LONDRES (Reuters) - Um explorador britânico que tentava se tornar a primeira pessoa a cruzar a Antártida sem suporte e sem ajuda morreu após adoecer a apenas 50 quilômetros de completar sua missão, disse sua esposa nesta segunda-feira.

O ex-militar Henry Worsley, de 55 anos, estava há 71 dias e 913 milhas em sua jornada quando fez um pedido de ajuda, após se sentir mal, e foi levado para um hospital no Chile, onde foi diagnosticado com peritonite bacteriana.

"É com profunda tristeza que comunico que meu marido, Henry Worsley, morreu após falência múltipla dos órgãos", disse sua esposa, Joanna, em comunicado.

Pai de dois filhos, Worsley partiu em novembro para a jornada em comemoração aos 100 anos desde a tentativa de 1915 de realizar a primeira travessia pelo continente por seu herói, o explorador britânico Ernest Shackleton.

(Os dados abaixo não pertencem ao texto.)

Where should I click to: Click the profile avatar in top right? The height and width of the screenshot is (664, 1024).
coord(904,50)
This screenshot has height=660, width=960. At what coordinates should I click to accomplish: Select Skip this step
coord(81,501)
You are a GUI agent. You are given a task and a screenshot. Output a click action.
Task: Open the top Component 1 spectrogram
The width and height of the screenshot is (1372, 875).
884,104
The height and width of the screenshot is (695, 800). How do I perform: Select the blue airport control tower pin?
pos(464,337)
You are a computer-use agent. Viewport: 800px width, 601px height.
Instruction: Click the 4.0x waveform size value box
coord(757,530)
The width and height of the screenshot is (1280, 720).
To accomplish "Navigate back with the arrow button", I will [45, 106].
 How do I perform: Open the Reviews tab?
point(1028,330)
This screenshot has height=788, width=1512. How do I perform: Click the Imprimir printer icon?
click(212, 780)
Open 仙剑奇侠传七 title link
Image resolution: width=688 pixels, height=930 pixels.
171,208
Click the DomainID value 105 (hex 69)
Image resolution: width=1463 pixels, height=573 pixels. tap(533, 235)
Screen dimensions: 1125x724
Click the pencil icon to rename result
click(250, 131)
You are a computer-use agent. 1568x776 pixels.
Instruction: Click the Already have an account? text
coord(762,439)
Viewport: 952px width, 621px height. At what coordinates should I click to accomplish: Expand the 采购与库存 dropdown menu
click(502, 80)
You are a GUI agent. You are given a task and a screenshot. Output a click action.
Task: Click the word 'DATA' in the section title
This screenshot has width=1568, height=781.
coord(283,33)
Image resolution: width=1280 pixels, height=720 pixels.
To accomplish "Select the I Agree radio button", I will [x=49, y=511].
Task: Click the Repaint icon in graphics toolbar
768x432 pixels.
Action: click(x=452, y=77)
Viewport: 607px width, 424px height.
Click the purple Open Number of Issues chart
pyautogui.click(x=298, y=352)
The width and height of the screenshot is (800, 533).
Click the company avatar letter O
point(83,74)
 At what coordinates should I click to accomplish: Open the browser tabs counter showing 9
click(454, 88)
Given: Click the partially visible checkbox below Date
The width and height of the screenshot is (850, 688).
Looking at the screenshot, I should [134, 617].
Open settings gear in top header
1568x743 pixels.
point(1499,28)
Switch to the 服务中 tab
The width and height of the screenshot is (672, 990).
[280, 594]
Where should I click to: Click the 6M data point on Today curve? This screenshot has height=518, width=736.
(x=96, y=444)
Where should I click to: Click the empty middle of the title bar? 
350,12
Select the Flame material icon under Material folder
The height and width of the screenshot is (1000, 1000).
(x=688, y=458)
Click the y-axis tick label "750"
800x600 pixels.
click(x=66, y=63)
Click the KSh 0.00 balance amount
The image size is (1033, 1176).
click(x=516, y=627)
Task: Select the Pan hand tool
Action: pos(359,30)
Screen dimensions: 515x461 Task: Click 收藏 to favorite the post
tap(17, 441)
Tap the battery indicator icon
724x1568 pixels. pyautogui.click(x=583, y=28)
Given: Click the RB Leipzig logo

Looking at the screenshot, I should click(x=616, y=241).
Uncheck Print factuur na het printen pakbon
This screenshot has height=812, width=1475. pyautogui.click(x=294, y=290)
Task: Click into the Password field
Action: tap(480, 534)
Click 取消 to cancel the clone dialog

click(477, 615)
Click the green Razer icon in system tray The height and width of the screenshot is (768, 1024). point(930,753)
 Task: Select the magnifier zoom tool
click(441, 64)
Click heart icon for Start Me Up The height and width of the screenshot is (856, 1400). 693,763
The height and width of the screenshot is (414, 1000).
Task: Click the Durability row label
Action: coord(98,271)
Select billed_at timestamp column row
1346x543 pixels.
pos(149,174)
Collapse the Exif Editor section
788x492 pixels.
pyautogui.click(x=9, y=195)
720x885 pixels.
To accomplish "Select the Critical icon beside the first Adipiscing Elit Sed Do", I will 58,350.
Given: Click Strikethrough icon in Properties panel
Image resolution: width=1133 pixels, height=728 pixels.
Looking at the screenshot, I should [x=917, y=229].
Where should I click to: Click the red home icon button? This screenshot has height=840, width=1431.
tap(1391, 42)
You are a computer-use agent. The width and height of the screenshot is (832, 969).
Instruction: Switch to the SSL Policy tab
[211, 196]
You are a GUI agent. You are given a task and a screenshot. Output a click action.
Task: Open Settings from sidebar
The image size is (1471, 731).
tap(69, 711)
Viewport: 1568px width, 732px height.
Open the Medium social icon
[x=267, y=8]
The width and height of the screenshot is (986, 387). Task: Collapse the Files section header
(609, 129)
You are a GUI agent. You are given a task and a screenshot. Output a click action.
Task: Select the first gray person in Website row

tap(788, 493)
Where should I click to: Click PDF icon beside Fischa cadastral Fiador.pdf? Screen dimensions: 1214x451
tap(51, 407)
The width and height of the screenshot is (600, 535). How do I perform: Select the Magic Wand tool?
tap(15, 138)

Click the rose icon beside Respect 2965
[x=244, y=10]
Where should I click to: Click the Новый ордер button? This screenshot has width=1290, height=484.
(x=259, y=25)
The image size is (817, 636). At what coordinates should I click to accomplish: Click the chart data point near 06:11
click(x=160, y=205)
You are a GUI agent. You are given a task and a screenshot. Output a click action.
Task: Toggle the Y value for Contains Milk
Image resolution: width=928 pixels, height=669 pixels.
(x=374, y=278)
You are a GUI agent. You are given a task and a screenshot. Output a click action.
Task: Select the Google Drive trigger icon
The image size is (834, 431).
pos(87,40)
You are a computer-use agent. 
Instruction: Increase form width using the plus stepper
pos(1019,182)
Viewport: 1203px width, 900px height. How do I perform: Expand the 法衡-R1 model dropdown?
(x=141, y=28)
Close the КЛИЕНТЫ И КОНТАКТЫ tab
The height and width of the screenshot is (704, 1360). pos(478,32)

Worsley puxava um trenó com comida e equipamentos e a jornada tinha previsão de durar 80 dias. Além de marcar o aniversário da expedição de Shackleton, ele arrecadou 100 mil libras para o Fundo Endeavour, que ajuda soldados feridos.

As condições meteorológicas intensas e o desgaste da caminhada, no entanto, deixaram Worsley exausto e desidratado.

Os netos da rainha Elizabeth, príncipe William e príncipe Harry, da Grã-Bretanha, prestaram tributos ao explorador.